Nicht weniger als digitale Weltspitze

Nicht fahrbereit
Marcus Gottfried/tooonpool.com

Viele medienpolitische Baustellen und Geschenke für Verleger

Am Ende hat sich die SPD-­Basis doch noch zu einem Ja für die nächste Große Koalition durchgerungen. CDU, CSU und SPD, die schon zuletzt gemeinsam regiert haben, können ihre medienpolitische Agenda also nahtlos fort­setzen – sofern es sie gibt. Was ist in Sachen Medienpolitik in den nächsten Jahren zu erwarten? M schaut auf die Vereinbarungen im Koalitionsvertrag.

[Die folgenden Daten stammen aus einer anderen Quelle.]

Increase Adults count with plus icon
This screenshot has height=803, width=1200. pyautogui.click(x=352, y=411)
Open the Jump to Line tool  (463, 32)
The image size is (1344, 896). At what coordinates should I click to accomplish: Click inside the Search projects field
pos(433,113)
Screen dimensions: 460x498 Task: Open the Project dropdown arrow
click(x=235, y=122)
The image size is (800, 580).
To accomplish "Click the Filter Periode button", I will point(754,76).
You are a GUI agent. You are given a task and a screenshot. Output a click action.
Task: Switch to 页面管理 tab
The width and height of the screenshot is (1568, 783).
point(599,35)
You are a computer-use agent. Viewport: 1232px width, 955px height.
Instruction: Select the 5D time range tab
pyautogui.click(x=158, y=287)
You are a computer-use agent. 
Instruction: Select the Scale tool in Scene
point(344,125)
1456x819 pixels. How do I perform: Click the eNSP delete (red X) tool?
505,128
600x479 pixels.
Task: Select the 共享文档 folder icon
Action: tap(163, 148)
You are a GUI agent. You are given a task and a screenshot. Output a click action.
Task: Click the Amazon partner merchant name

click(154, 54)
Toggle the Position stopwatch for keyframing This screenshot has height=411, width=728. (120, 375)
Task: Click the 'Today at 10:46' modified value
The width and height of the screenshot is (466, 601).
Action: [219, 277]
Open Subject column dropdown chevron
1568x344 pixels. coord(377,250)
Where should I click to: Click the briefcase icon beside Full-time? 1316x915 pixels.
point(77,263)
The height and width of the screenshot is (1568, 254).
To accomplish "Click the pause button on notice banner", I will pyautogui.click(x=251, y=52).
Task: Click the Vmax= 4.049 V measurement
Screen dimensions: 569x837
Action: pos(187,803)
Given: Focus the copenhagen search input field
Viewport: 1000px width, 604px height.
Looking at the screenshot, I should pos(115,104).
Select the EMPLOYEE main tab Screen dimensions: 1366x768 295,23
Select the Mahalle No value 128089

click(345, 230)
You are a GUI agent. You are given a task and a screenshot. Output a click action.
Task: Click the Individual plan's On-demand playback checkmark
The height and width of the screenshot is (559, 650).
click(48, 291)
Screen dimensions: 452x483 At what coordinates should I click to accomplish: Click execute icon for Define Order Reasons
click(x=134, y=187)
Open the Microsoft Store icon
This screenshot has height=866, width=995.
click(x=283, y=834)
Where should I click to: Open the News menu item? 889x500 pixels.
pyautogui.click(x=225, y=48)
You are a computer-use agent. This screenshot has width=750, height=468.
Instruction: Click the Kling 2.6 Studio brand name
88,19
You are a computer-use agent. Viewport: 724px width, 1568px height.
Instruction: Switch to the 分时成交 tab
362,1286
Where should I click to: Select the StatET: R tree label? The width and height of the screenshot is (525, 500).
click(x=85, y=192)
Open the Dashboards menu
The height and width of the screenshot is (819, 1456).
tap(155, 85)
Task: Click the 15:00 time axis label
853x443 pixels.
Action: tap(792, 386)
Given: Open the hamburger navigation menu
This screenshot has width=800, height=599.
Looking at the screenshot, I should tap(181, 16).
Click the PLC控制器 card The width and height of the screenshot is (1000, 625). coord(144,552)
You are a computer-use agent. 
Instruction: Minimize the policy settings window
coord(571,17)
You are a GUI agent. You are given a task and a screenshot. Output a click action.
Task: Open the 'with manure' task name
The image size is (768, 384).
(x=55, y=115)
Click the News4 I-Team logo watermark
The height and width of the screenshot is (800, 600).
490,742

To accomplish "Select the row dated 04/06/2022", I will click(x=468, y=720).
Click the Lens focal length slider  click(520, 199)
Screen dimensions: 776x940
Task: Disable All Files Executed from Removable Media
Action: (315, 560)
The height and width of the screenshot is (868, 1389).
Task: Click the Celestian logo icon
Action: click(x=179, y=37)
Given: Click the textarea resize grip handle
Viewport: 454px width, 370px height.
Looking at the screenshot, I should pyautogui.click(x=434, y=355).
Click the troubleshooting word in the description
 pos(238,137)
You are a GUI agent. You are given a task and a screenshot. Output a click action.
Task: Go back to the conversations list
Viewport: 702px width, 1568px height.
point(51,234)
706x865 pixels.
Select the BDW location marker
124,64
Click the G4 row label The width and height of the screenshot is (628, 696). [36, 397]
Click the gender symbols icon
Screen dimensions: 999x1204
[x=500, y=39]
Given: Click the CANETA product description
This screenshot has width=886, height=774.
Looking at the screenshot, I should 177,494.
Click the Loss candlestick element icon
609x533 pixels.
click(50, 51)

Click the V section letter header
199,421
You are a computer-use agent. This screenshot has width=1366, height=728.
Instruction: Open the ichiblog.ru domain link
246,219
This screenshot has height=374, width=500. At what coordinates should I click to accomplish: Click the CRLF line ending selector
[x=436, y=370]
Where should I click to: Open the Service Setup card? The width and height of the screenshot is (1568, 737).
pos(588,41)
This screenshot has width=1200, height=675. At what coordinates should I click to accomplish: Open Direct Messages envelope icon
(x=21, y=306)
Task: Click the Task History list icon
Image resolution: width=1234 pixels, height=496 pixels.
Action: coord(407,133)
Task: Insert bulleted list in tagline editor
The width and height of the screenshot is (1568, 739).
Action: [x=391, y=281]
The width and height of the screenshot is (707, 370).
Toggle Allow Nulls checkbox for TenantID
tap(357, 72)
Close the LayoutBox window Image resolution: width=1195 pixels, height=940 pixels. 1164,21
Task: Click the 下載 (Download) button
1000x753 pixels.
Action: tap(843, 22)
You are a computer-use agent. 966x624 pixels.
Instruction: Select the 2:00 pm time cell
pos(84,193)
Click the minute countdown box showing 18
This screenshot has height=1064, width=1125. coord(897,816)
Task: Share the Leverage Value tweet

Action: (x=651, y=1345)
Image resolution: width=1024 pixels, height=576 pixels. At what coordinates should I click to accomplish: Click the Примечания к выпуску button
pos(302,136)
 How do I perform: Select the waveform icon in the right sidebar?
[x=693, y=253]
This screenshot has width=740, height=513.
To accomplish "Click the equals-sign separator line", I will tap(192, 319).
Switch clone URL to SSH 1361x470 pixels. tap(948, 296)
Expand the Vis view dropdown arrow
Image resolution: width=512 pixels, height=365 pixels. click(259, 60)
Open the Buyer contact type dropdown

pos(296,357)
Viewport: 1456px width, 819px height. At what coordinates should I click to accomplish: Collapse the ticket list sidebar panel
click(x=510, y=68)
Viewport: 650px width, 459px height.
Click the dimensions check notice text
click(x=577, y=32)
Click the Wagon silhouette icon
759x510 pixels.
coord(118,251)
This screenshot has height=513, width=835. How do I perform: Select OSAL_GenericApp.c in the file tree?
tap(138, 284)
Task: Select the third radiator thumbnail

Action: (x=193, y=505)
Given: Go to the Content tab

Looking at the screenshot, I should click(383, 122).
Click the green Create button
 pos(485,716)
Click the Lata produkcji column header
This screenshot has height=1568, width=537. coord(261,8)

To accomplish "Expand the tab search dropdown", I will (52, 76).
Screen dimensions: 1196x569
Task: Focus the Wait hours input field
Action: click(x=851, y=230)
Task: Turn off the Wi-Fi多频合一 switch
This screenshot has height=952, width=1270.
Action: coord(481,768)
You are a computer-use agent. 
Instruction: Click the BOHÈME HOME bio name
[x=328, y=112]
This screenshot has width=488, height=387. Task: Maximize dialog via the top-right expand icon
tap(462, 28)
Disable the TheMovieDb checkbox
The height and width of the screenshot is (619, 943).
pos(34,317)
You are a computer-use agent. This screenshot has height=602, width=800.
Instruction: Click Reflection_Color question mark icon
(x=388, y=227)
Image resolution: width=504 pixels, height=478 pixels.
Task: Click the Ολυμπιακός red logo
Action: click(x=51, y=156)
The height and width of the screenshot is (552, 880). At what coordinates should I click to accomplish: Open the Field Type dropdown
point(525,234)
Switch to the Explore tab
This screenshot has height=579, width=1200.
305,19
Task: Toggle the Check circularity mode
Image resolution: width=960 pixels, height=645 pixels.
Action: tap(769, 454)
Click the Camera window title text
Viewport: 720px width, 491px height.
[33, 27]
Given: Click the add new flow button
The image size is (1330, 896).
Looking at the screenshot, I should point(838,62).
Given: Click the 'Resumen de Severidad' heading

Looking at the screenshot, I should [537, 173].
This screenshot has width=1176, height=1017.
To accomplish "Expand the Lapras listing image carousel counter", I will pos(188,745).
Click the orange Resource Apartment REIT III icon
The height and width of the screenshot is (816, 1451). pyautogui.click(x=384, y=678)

Breitbandausbau. „Leere Versprechen reloaded“, schimpfte Tabea Rößner, zuletzt medien- und nun netzpolitische Sprecherin der grünen Bundestagsfraktion, mit Blick auf die schwarz-roten Koalitionsvorhaben. „Zu viele der geplanten Projekte erinnern uns an leere Versprechen aus den vergangenen Legislatur­perioden, die niemals erfüllt wurden“, so Rößner. Vor allem beim Thema ­flächendeckender Breitbandausbau witterte sie nur „wohlfeile Stichworte und Versprechungen“. In der Tat schrecken die Koalitionäre auch nicht vor großen Ankündigungen zurück: „Wir gestalten den Weg in die Gigabit-Gesellschaft mit höchster Priorität“, heißt es im Koalitionsvertrag unter der Überschrift „An die Weltspitze im Bereich der digitalen Infrastruktur“. Dazu soll der flächendeckende Ausbau mit Gigabit-Netzen bis 2025 gehören genauso wie der Umstieg von der Kupfer- auf die Glasfasertechnologie. Unterversorgte ländliche Gebiete sollen systematisch angeschlossen werden. Vor allem aber: Ab 2025 soll jede Bürgerin und jeder Bürger einen Rechtsanspruch auf einen Breitbandanschluss haben. Ein leistungsfähiger Internetzugang würde damit zur Grundversorgung gehören, ein sogenannter Universaldienst werden, so wie das Recht auf einen Telefonanschluss und die Postzustellung. Tatsächlich wäre das ein Quantensprung. Grüne und Linke fordern das schon seit Jahren. Die FDP ist dagegen. Von der AfD weiß man nur, dass sie irgendwie auch für Breitband ist.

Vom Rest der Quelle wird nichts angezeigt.